Le président de la République, Michel Aoun, a de nouveau mercredi pris la défense du chef de la diplomatie, son gendre Gebran Bassil, dans l'affaire des affrontements de Qabr Chmoun dans la Montagne druzo-chrétienne, qui paralyse le gouvernement depuis plus d'un mois, le président du Parlement, Nabih Berry, affirmant pour sa part avoir mis en veilleuse sa médiation politique dans ce dossier. Dans une réaction notable, l'ambassade des Etats-Unis au Liban a pour sa part appelé à tenir ce dossier à l'écart de "toute ingérence politique".
Lors d’une conférence de presse tenue mardi, le ministre de l'Industrie et membre du Parti socialiste progressiste de Walid Joumblatt, Waël Bou Faour, a accusé le camp du Courant patriotique libre, fondé par le président Aoun et dirigé par Gebran Bassil, d'avoir "monté de toutes pièces un dossier politique" contre M. Joumblatt. Le ministre a également appelé le chef de l’État à mettre fin à cette cabale. Le CPL avait alors répondu au PSP en l'accusant de "déformer la réalité". La formation aouniste avait également affirmé se fier à la justice".

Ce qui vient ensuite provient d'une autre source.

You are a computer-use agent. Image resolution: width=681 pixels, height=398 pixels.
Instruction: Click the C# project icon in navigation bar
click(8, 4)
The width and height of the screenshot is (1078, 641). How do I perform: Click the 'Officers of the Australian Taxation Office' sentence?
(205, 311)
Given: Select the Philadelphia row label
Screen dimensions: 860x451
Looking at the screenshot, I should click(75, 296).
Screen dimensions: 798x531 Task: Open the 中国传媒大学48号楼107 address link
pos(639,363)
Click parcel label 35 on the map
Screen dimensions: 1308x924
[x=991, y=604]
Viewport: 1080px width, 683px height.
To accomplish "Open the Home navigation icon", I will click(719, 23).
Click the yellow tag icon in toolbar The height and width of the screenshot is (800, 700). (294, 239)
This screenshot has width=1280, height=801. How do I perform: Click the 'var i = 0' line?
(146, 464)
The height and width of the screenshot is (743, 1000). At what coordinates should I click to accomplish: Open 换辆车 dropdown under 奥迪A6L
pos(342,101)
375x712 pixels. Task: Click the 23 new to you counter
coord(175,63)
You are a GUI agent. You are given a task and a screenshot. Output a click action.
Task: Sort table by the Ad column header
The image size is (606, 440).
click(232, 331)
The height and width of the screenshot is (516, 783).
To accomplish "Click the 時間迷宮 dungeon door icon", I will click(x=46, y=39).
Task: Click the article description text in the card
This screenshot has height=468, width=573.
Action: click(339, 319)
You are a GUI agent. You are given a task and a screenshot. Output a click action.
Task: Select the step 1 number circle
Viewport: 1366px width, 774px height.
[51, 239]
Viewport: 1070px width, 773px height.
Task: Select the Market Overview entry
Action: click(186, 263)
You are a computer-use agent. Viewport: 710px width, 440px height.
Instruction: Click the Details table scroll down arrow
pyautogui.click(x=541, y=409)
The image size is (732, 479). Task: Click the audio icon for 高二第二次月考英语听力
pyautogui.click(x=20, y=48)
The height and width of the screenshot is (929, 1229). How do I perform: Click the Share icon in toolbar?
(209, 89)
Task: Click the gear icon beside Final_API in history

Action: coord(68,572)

"Celui qui rejette la justice rejette la société (...). C'est la Justice qui peut trancher et sanctionner, en vertu des lois", a souligné le président Aoun, en recevant mercredi au palais de Baabda une délégation de la diaspora libanaise. "Personne n'a besoin de permission spéciale pour se déplacer dans son pays", a-t-il ajouté, en allusion à l'opposition des partisans du PSP à la tournée partisane de Gebran Bassil dans la Montagne, lors des affrontements de Qabr Chmoun.
(Lire aussi : L’entourage de Baabda dans la ligne de mire du PSP)
Berry mécontent de Aoun ?
Pour sa part, le président Berry, qui menait ainsi que le directeur de la Sûreté générale, Abbas Ibrahim, des médiations politiques pour régler cette affaire qui a dégénéré en crise politique, a affirmé mercredi avoir mis en veilleuse son initiative.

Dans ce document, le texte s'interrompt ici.